◆ **Stored data**:
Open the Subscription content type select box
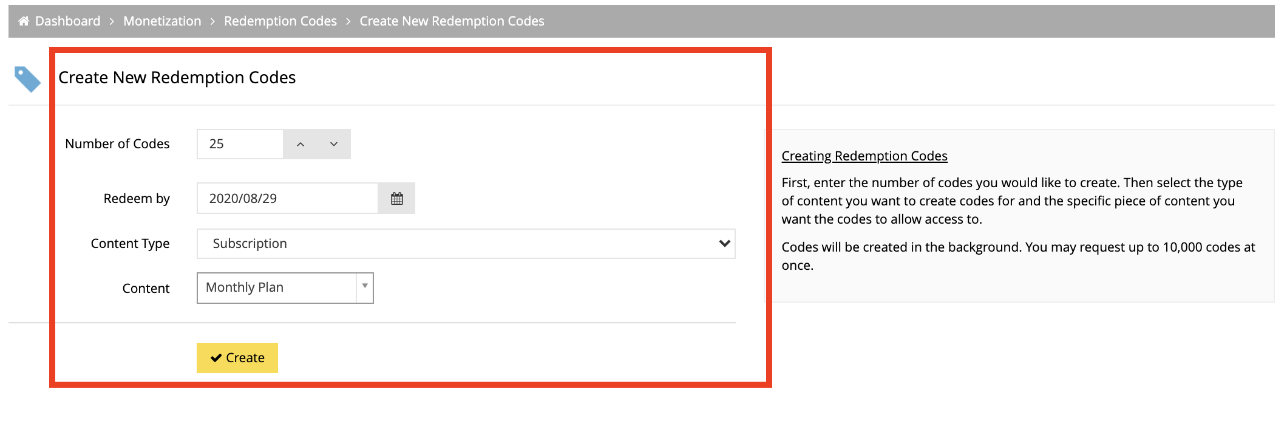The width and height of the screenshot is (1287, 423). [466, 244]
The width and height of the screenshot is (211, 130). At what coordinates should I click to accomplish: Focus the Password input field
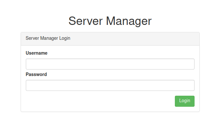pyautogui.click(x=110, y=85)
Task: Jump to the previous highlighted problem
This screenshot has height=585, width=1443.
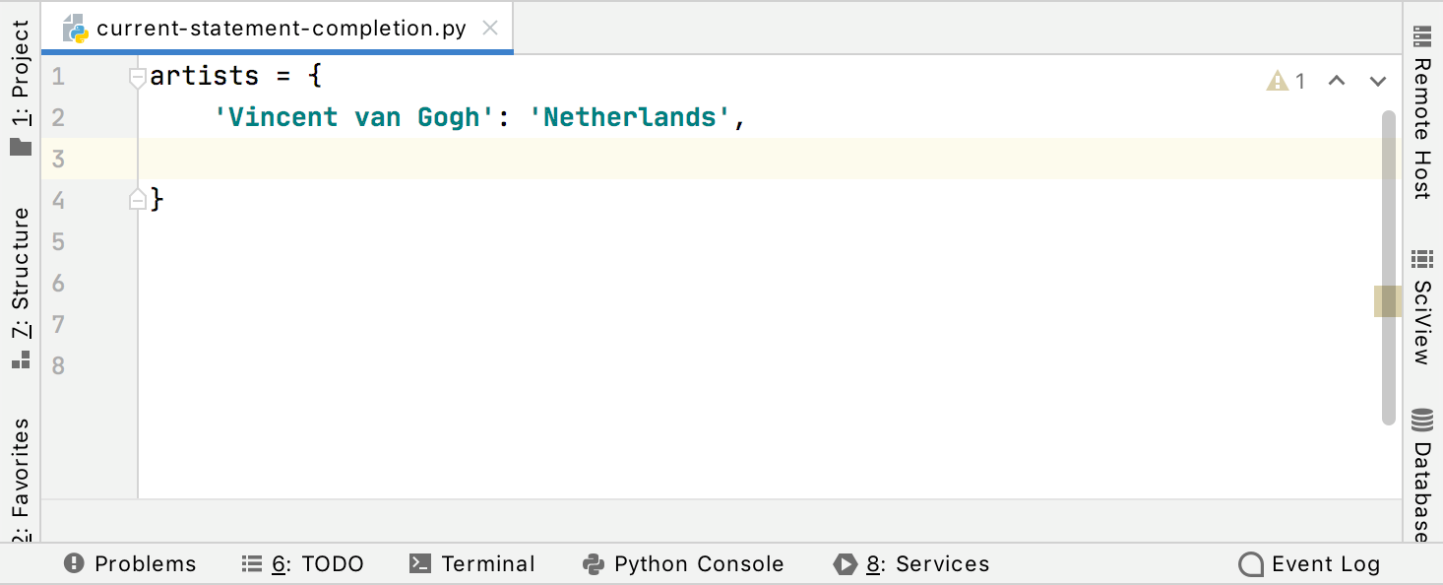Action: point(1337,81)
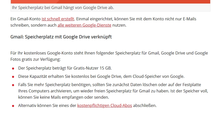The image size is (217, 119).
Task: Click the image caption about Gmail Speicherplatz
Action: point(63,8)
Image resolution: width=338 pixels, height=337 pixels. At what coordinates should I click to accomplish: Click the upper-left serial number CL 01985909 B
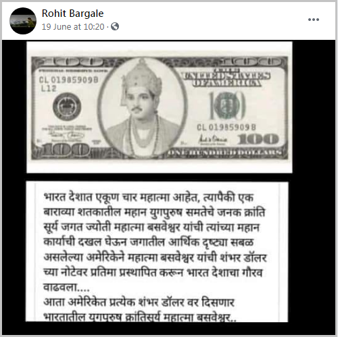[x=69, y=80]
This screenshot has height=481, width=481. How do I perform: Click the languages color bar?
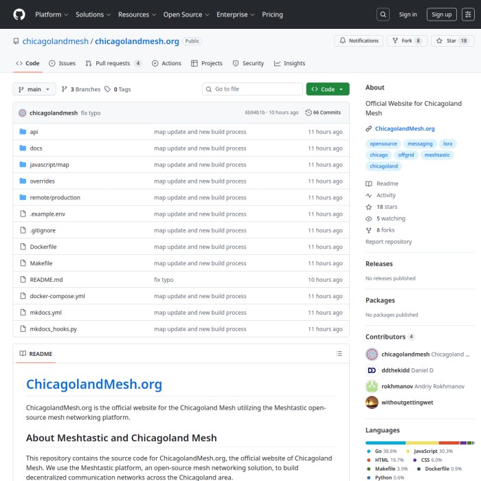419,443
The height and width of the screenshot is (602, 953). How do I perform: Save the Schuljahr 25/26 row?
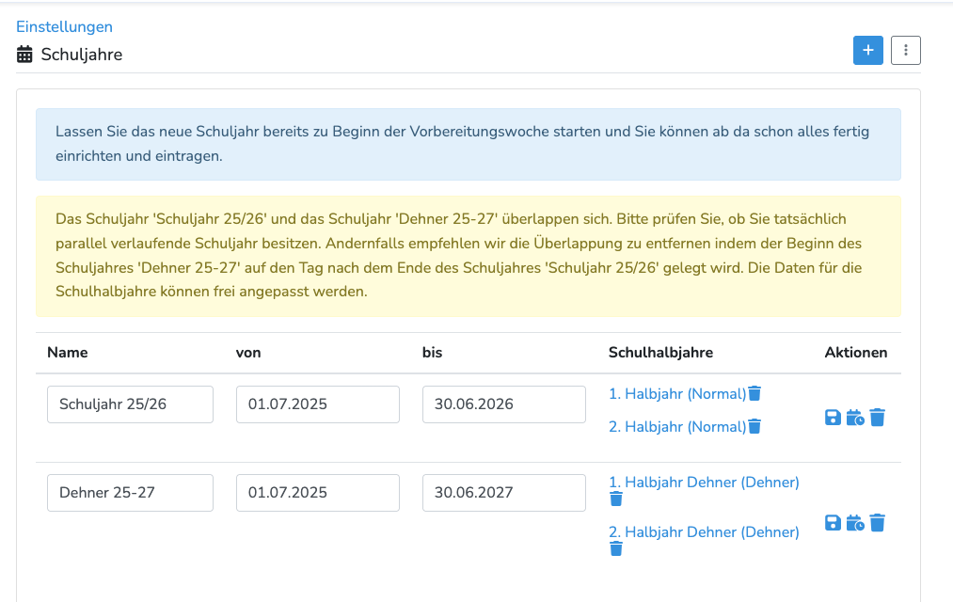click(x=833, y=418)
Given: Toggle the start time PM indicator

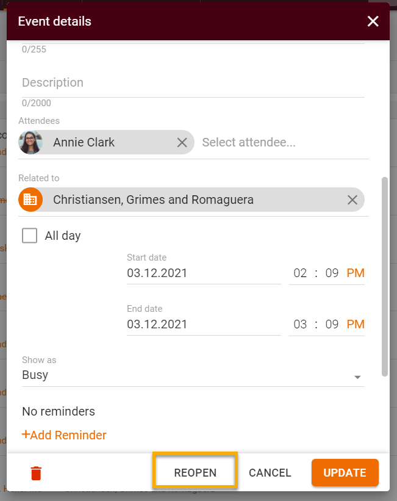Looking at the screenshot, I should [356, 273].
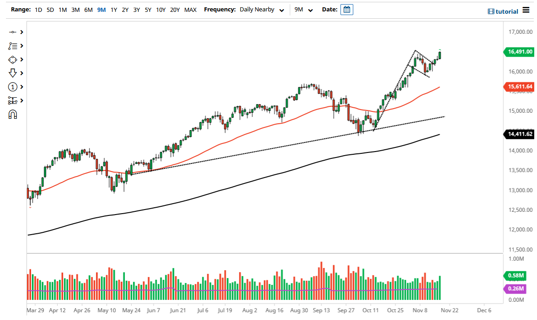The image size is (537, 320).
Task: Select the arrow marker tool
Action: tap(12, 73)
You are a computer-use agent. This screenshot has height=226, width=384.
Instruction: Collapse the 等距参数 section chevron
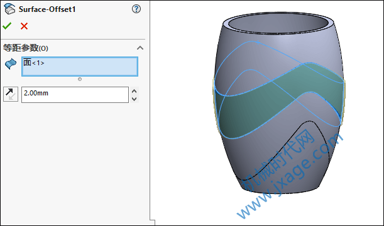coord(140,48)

--

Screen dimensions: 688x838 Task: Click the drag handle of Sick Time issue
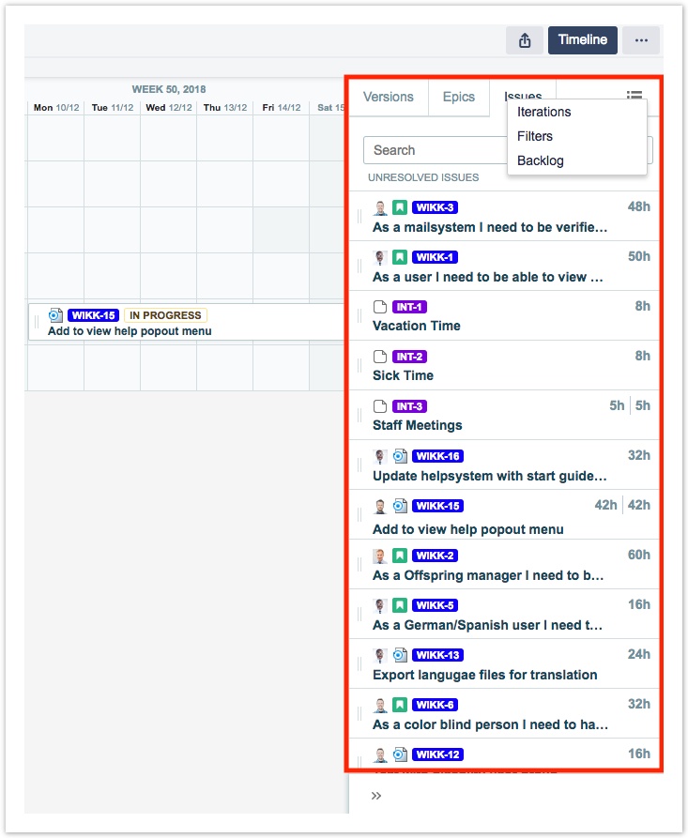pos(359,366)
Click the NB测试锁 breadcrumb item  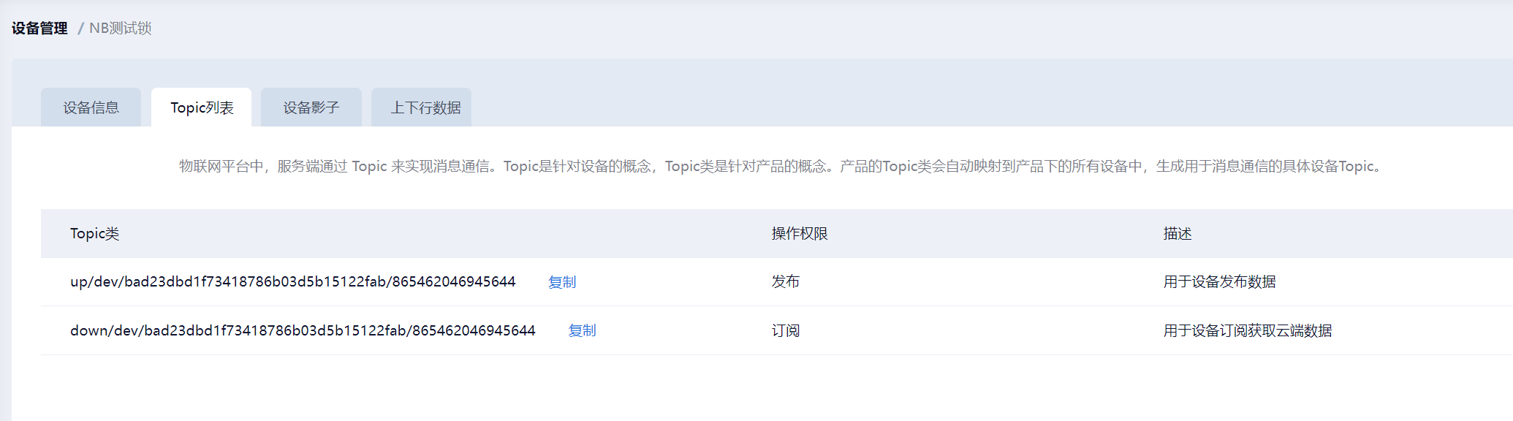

◆ **What you have to do**: Taking the records above, print only and exactly the lines from the line with "Open the Subscription content type select box" to the line with "Task: Jump to", both kept, and exclude pictures.

◆ **Your response**:
Open the Subscription content type select box
The width and height of the screenshot is (1287, 423). [466, 244]
The width and height of the screenshot is (211, 130). At what coordinates should I click to accomplish: Focus the Password input field
pyautogui.click(x=110, y=85)
Task: Jump to the previous highlighted problem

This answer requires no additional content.